Num dia em nada diferente dos outros, o caminho levou-o à cidade e ele
deixou-se ir. Atravessou a cidade da periferia para o centro. Era uma tarde
sombria de um qualquer dia de semana de uma Primavera que teimava em esconder-se. Por
todo o lado havia casas abandonadas, ruínas perfeitas que se repetiam numa
geometria decadente. Os carros passavam por ele como máquinas insensatas que
insistiam em funcionar sem qualquer objetivo. Dentro de alguns edifícios pressentiu
pessoas que se escondiam, trabalhavam, viviam, amavam-se talvez. Não tentou
saber, muito menos compreender, o que ali se passara, só conseguia continuar a caminhar,
aturdido, os sentidos saturados. Não acontecera ali nem peste nem guerra que
explicasse o que via, o que sentia, o que nele se instalava e devorava. Chegou
ao centro da cidade e vislumbrou um velho jardim murado; esgueirou-se pelo
portão semicerrado e caminhou a direito, até junto da velha árvore descarnada
que se erguia gigantesca contra o céu cinzento. Não se sentia perturbado nem
perplexo, tudo nele era serenidade e alívio.
As
pernas balouçavam de leve como que agitadas pela suave brisa que se levantara,
e o homem sentado no topo da velha árvore descarnada, os olhos fechados, não
parecia pensar em coisa alguma. Permaneceu ali dias sem conta, e nem por um
momento pensou em ir-se embora, alheado de tudo ao seu redor. Uma voz
despertou-o, levando-o a olhar para baixo, vendo-se a si próprio a olhar para
cima, um sorriso a dançar-lhe no rosto. “Quem és tu?” perguntou o homem, e o
outro respondeu, “Eu sou tu e tu és eu, somos os dois o mesmo”. O homem abriu
muito os olhos, abriu muito a boca, mas continuou fechado num silêncio pesado.

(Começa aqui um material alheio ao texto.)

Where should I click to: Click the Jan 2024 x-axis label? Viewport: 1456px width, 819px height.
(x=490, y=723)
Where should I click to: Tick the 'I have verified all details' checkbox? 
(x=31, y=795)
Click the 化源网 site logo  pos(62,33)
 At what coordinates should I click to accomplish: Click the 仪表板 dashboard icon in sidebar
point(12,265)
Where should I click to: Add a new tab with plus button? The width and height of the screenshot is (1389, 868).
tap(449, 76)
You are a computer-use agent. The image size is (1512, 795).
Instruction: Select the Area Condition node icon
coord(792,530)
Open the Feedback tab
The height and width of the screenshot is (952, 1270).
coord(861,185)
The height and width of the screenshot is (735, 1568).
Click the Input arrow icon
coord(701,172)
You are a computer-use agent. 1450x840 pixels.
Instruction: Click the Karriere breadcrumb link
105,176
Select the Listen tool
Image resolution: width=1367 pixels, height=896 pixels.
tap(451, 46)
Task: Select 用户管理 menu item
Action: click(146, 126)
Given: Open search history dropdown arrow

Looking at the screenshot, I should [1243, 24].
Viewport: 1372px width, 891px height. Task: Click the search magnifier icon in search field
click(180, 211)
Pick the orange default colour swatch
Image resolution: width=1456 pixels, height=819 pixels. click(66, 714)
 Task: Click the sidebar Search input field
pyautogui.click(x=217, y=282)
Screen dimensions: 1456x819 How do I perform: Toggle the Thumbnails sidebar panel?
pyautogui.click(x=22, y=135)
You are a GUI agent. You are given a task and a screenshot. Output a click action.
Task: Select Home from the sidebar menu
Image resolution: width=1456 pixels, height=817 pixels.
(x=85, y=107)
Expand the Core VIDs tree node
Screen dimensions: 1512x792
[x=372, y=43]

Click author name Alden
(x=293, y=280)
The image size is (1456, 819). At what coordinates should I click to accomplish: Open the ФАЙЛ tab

“Eu sou tu e tu és eu, somos os dois o mesmo”, repetiu, e acrescentou, “Somos
um só”. Fechou os olhos por um momento, e quando os abriu, deu por si a olhar
para cima da árvore, para si próprio. Ficou tão perturbado e perplexo que
voltou as costas e saiu dali sem olhar para trás. Não pensava, quase não
sentia, esforçava-se apenas por andar em frente. Quando voltou
a si, a sua casa estava à vista. Parou. Soltou uma gargalhada. “Vou à procura
de mim próprio”, disse. E recomeçou o caminho, para longe dali.